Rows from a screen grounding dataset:
=-=-=-=-=

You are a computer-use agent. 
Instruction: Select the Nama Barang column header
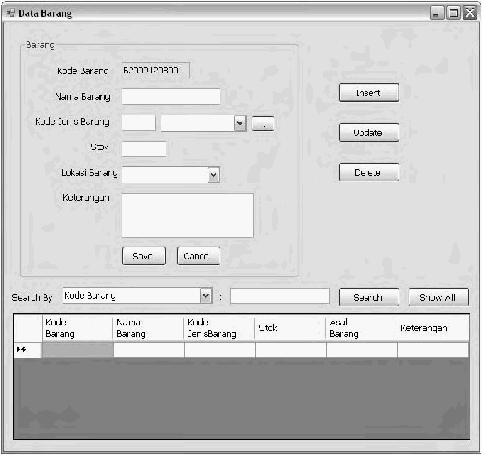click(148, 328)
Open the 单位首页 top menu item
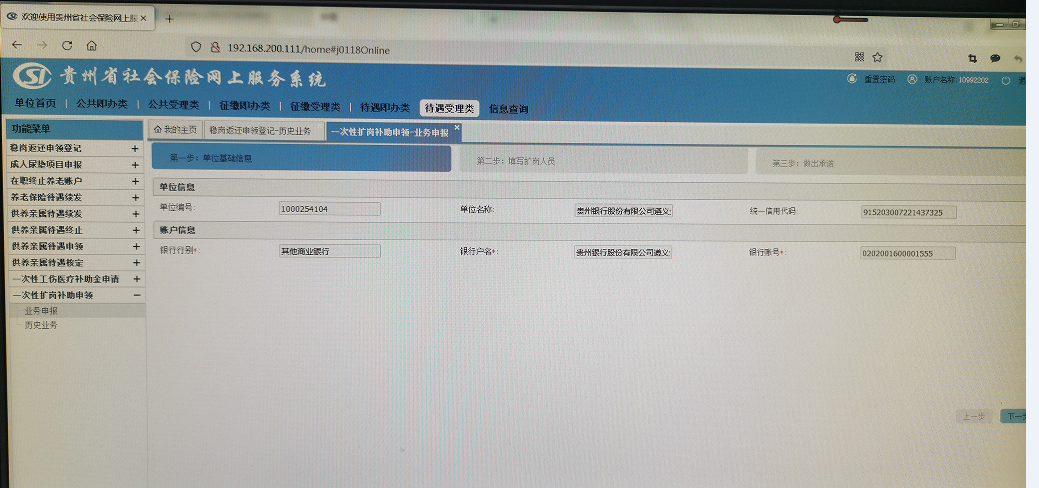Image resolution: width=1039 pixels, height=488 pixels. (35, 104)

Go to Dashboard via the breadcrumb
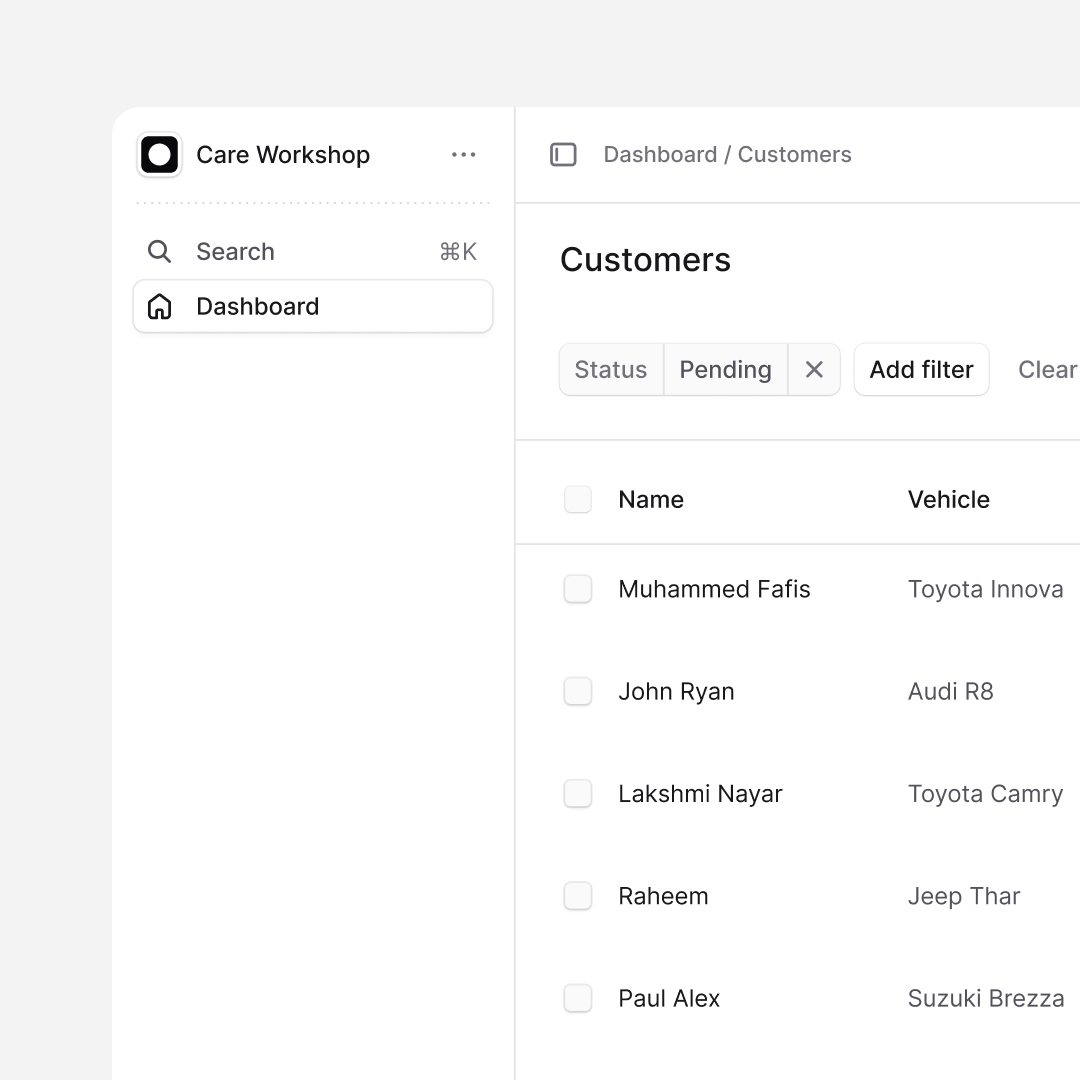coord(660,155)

=-=-=-=-=

Set task » Count the lines in the rows above that contain the word "Nama". Reply with the number alone.

Complete output » 1